Goal:
Transcribe the following records without any change.

Dataset records:
★ ★ ★ ★
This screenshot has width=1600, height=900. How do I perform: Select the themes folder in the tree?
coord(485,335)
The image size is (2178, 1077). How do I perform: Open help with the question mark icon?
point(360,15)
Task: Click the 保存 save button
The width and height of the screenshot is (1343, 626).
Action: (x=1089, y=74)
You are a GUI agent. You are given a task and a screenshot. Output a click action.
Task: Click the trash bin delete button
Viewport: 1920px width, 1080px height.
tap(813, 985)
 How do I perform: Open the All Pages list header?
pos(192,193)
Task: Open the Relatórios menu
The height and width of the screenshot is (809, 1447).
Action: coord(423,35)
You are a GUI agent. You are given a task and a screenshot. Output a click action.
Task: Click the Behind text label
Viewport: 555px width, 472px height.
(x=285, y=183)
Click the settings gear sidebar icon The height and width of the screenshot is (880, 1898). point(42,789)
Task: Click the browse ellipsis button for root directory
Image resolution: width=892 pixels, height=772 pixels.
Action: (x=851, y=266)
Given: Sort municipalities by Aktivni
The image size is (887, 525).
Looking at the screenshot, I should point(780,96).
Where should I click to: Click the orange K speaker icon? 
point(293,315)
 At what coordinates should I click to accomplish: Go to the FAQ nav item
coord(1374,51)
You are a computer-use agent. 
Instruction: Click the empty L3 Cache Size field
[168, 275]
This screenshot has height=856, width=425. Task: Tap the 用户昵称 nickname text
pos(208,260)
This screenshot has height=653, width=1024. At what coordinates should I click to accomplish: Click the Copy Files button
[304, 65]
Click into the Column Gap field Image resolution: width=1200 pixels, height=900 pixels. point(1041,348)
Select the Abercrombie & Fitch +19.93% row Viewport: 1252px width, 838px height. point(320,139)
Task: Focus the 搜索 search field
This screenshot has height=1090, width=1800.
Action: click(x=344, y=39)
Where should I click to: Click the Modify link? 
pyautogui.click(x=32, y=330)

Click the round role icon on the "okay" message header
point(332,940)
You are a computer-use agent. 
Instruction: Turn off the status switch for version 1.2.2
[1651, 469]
★ ★ ★ ★
Task response:
This screenshot has width=1600, height=900. How do I perform: Select the themes folder in the tree?
coord(485,335)
The image size is (2178, 1077). How do I perform: Open help with the question mark icon?
point(360,15)
Task: Click the 保存 save button
The width and height of the screenshot is (1343, 626).
Action: (x=1089, y=74)
You are a GUI agent. You are given a task and a screenshot. Output a click action.
Task: Click the trash bin delete button
Viewport: 1920px width, 1080px height.
tap(813, 985)
 How do I perform: Open the All Pages list header?
pos(192,193)
Task: Open the Relatórios menu
The height and width of the screenshot is (809, 1447).
Action: coord(423,35)
You are a GUI agent. You are given a task and a screenshot. Output a click action.
Task: Click the Behind text label
Viewport: 555px width, 472px height.
(x=285, y=183)
Click the settings gear sidebar icon The height and width of the screenshot is (880, 1898). point(42,789)
Task: Click the browse ellipsis button for root directory
Image resolution: width=892 pixels, height=772 pixels.
Action: (x=851, y=266)
Given: Sort municipalities by Aktivni
The image size is (887, 525).
Looking at the screenshot, I should point(780,96).
Where should I click to: Click the orange K speaker icon? 
point(293,315)
 At what coordinates should I click to accomplish: Go to the FAQ nav item
coord(1374,51)
You are a computer-use agent. 
Instruction: Click the empty L3 Cache Size field
[168, 275]
This screenshot has height=856, width=425. Task: Tap the 用户昵称 nickname text
pos(208,260)
This screenshot has height=653, width=1024. At what coordinates should I click to accomplish: Click the Copy Files button
[304, 65]
Click into the Column Gap field Image resolution: width=1200 pixels, height=900 pixels. point(1041,348)
Select the Abercrombie & Fitch +19.93% row Viewport: 1252px width, 838px height. point(320,139)
Task: Focus the 搜索 search field
This screenshot has height=1090, width=1800.
Action: click(x=344, y=39)
Where should I click to: Click the Modify link? 
pyautogui.click(x=32, y=330)

Click the round role icon on the "okay" message header
point(332,940)
You are a computer-use agent. 
Instruction: Turn off the status switch for version 1.2.2
[1651, 469]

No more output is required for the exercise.